Antiguamente se pensaba que los membrillos eran un tipo de manzana. En un principio se consumían principalmente asados con miel y una buena capa de harina; ya con el descubrimiento y el mayor empleo del azúcar, empezaron a elaborarse membrillos confitados.

Cómo hacer dulce de membrillo casero

Lavamos y secamos los membrillos. Con ayuda de un pelador o cuchillo los pelamos y troceamos, desechando cualquier parte en mal estado. Hacemos la misma operación con las manzanas. Echamos todo en una cazuela y lo cubrimos con el azúcar y el zumo de limón. Dejamos reposar unas ocho horas o toda la noche.
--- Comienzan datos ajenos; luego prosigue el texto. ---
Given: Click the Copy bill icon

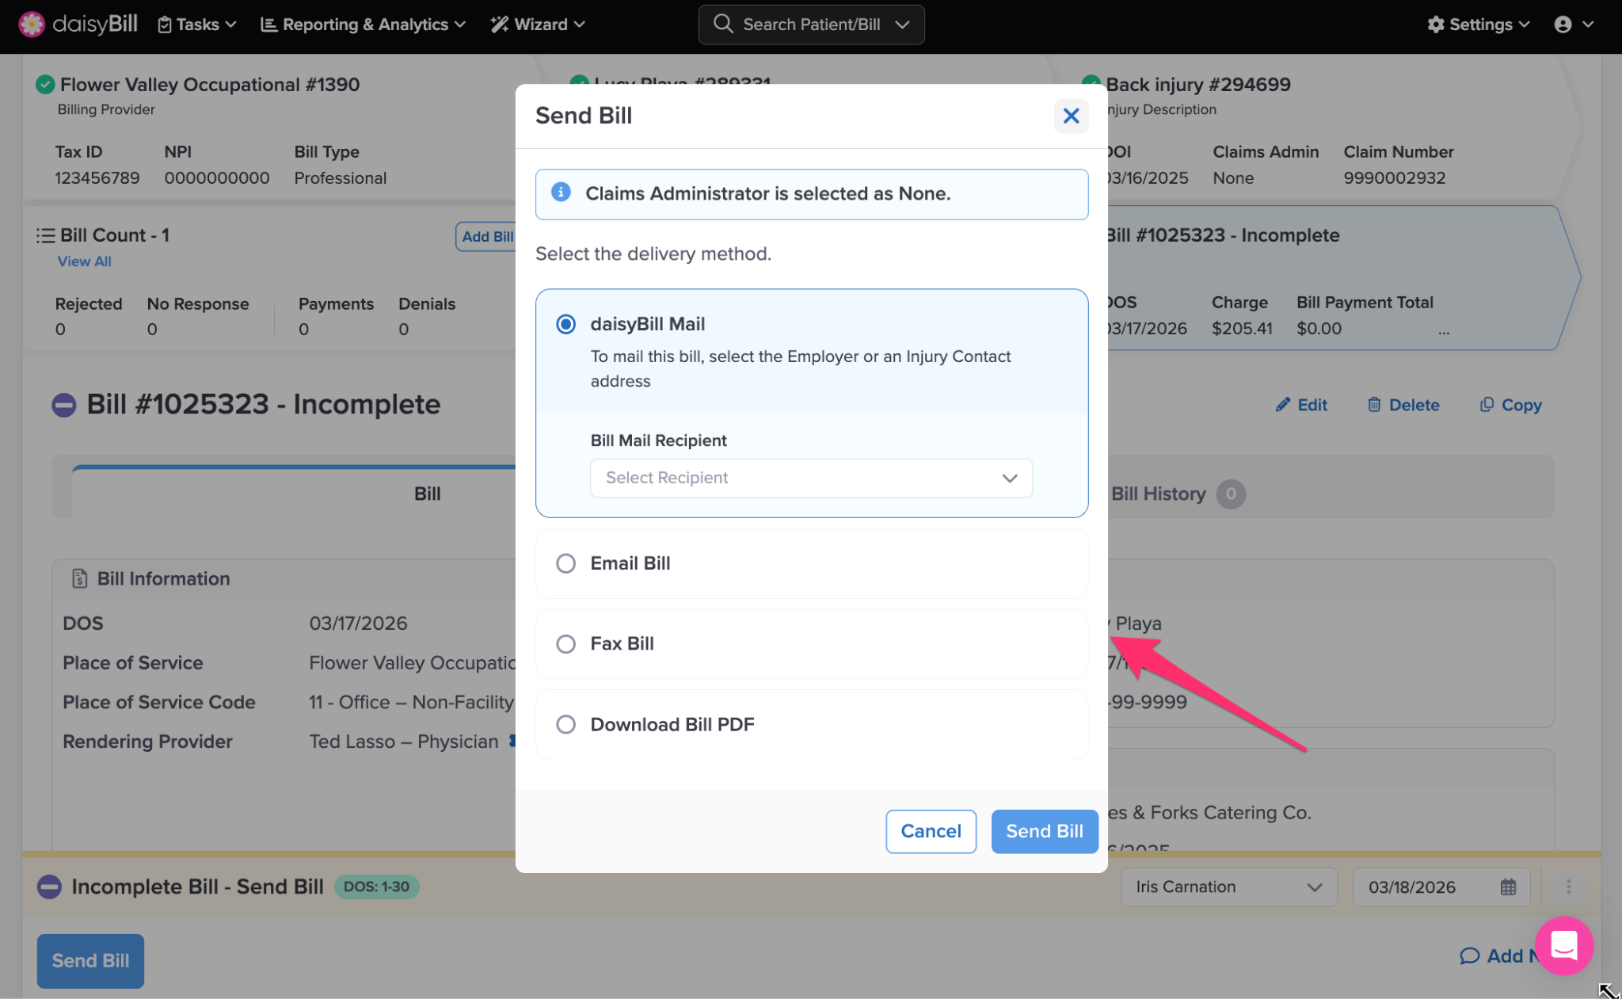Looking at the screenshot, I should [x=1487, y=405].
Transcurrido el reposo veremos que la fruta ha soltado agua. Ponemos la cazuela al fuego junto a la ramita de canela. Una vez que empieza a hervir echamos el chorrito de vino blanco y dejamos que se evapore. Bajamos el fuego y removemos a menudo, con cuchara de palo, para evitar que se pegue y teniendo cuidado con las salpicaduras ya que quema mucho.

El membrillo poco a poco se irá deshaciendo y adquiriendo un bonito color butano. Cuando la fruta esté blanda, retiramos la rama de canela, pasamos la turmix dejando un puré muy fino y seguimos cociendo un rato más. Comprobaremos el punto de cocción cuando colocando una cuchara de palo en el centro de la cazuela, ésta se mantenga en pie.

Retiramos del fuego y vertemos rápidamente en los recipientes. Dejamos enfriar completamente, cubrimos con un poco de papel de horno, tapamos y refrigeramos. De este modo se conservará muchos meses. También admite la congelación pero no selo considera necesario.